O novo filme de Murilo Salles começa acompanhando a subida de uma equipe da MTV a um dos morros do Complexo do Alemão. No alto do morro, a VJ paulista Cacá grava uma matéria sobre uma banda local; atraída por um dos componentes do grupo, o PQD, ela termina passando uma noite com o rapaz em seu barraco. No outro dia, enquanto PQD está ausente, dois marginais invadem sua casa, sequestram e barbarizam a moça dando início a uma comédia de erros que leva o músico a São Paulo – cenário onde a história vai se desenrolar.

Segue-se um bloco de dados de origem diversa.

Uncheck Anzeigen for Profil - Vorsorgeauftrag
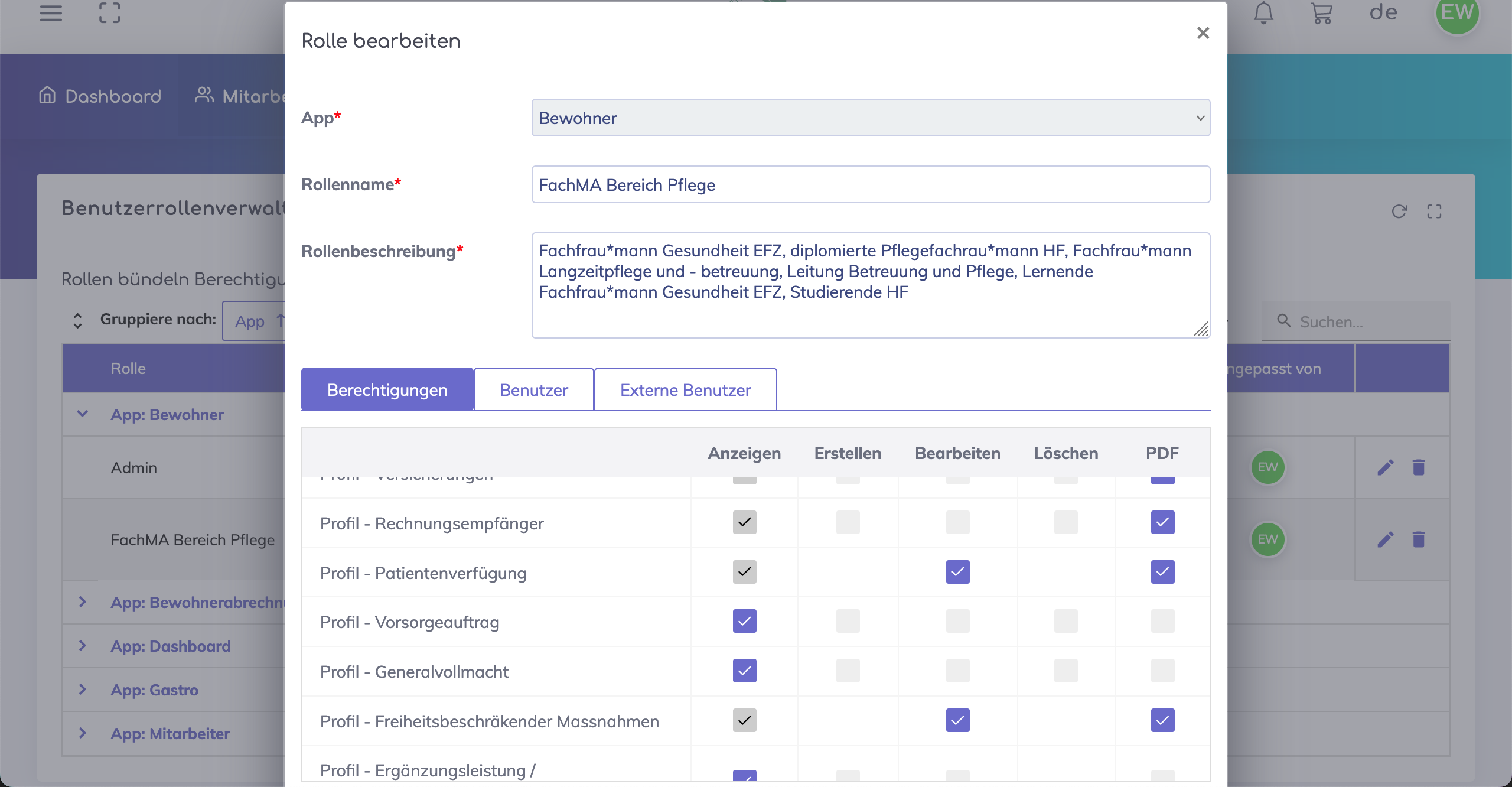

Tal como em seu filme anterior, Como Nascem os Anjos, Murilo Salles procura explorar os conflitos entre os universos da favela e do asfalto lançando mão de uma dramaturgia calcada na configuração de tipos sociais. Mas enquanto Como Nascem... se esforçava para evitar o estereótipo, com relativo sucesso, Seja o que Deus Quiser! esbarra no limite extremo deste modelo: personagens sem vida ou interesse (apesar dos consideráveis esforços de todo o elenco) e um total isolamento do cineasta na perigosa distância cultivada entre ele e suas criações. A opção por uma chave cômica e pela ironia foi um passo em falso para Murilo – a problemática social terminou preterida em favor do entretenimento que, ademais, inexiste.

Talvez o que mais cause estranhamento àqueles que acompanham a obra de Murilo seja o grau de cinismo que se insinua nas entrelinhas de Seja o que Deus Quiser!. O que há de mais fascinante em Como Nascem os Anjos – seu autêntico respeito por todas as personagens e a aproximação cuidadosa a seus universos – cede lugar ao cálculo e ao esquematismo, armadilhas que Murilo sempre procurou evitar. De mais a mais, a que creditar esta mudança senão a opções equivocadas e à falta de identidade do projeto?

Seja o que Deus Quiser!: um escorregão, nada mais.